After over 2 decades of the public wondering if the thundering seamstress planned to run her esteemed fashion house for eternity, Ms. Nobara has at last put nearly a quarter of a century’s worth of rumors to rest at a press conference following the reveal of this year’s summer collection by naming her intended successor: an independent Filipino designer based in Quezon City, the vampire Ms. Hera Magsaysay (89). Ms. Nobara has also announced her tentative retirement year to be 2040, although this is not yet finalized. When asked where she intended to retire, Ms. Nobara told interviewers, “Somewhere in the Indian Ocean where none of you fucks will ever find me.”


MUSIC: Ms. Chastity Adams Thanks Japanese Fans for Support upon Winning 3 Grammys

The critically-acclaimed singer-songwriter made sure to emphasize in her acceptance speech for Album of the Year, Artist of the Year, and Record of the Year that her core fanbase will always be her original Japanese fandom—who loved her right from the start in her underground days and faithfully stood by her for the past decade of success and strife alike. “I will never forget the people who loved my music first. You all believed in me even when nobody else did. I will always love my Japanese fandom first,” said Ms. Chastity in Nihongo upon being interviewed by our correspondents at the scene.


LOCAL NEWS: Miracle in Charity Ward 007

In what could only be described by hospital staff, onlookers, and nuns and monks at the scene as “a completely miraculous recovery,” former Robotics major at Tokyo University and Judo Black Belt Mr.

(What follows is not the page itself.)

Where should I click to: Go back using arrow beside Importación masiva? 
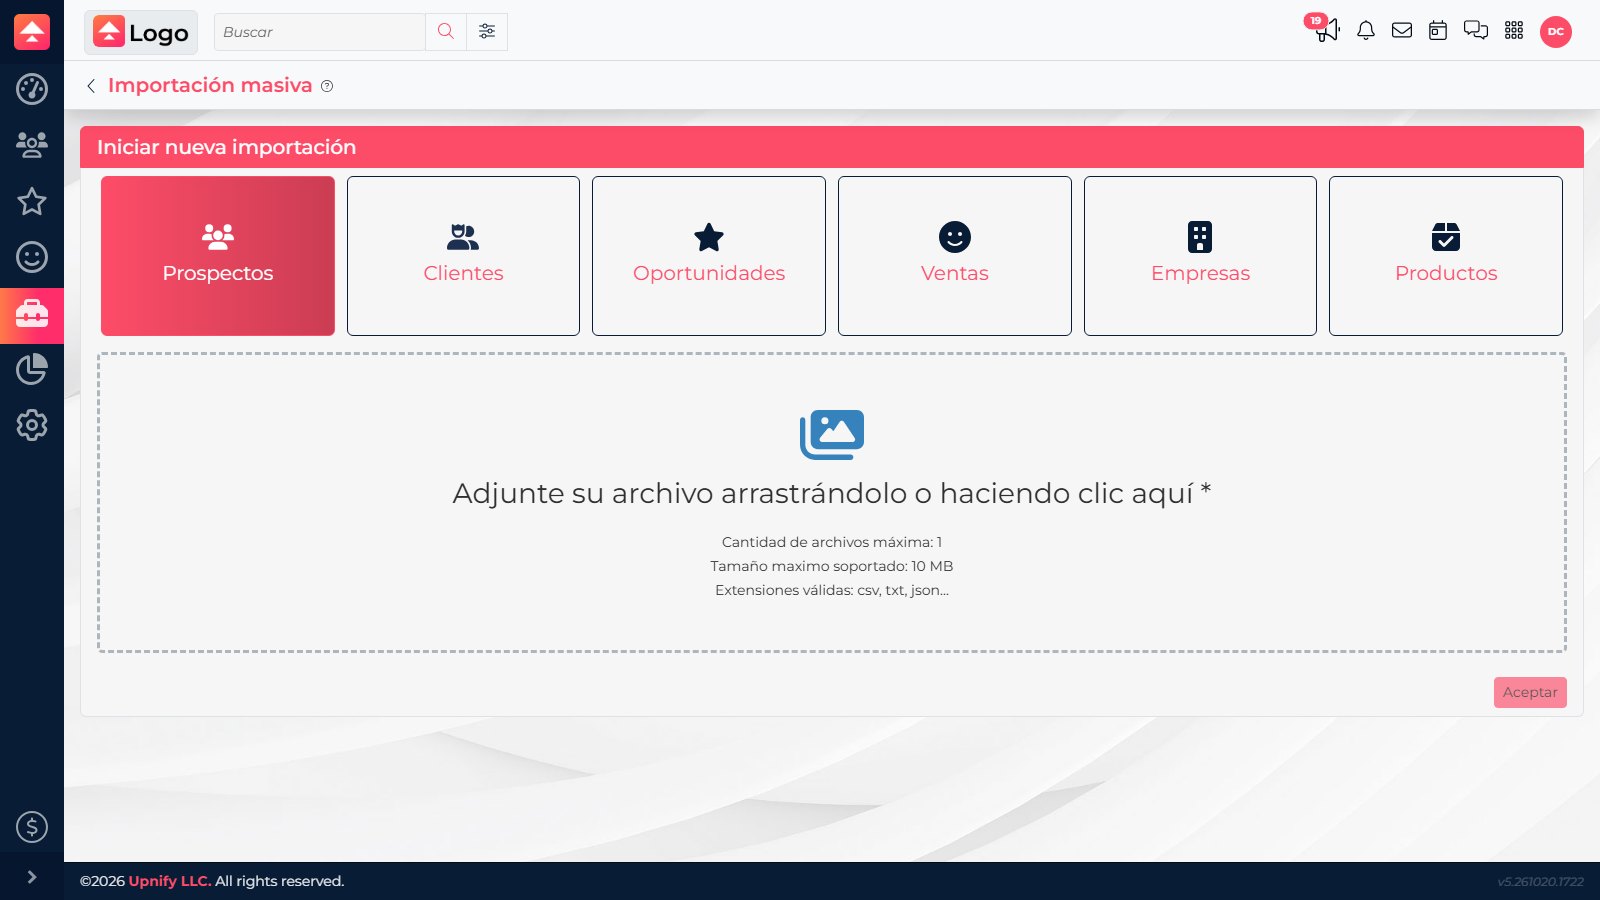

Muta Kokichi woke up after being comatose for 15 years following a devastating car accident. Mr. Muta’s domestic partner, pharmacist Ms. Miwa Kasumi, told correspondents that she is “overjoyed and grateful” and that “no wait is too long for true love.” The newly awakened Mr. Muta also stated that he planned to “buy a motorbike” and “marry [his] girlfriend” as soon as he got out of the hospital.


CELEBRITIES: Demon of Heian a Bachelor No Longer?

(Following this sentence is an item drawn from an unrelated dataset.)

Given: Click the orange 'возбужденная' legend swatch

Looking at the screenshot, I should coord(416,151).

After well over a millennium of taking no brides, bridegrooms, consorts, or even dates, the oldest living vampire in Japan, Mr. Ryomen Sukuna, was spotted yesterday at the popular, Korean-owned The Little Titan Café - Tokyo branch (est. 2013), with none other than the vampire Dr. Fushiguro Megumi—Chief Medical Examiner at the Tokyo University Hospital and plaintiff of the biggest vampire-related legal case of the century: the recently concluded ‘Megumi v. Yasukuni && Co.’ Unfortunately, neither party was willing to provide any statement for this article.

Notes:

i hope you enjoyed our time together, however brief it may have been.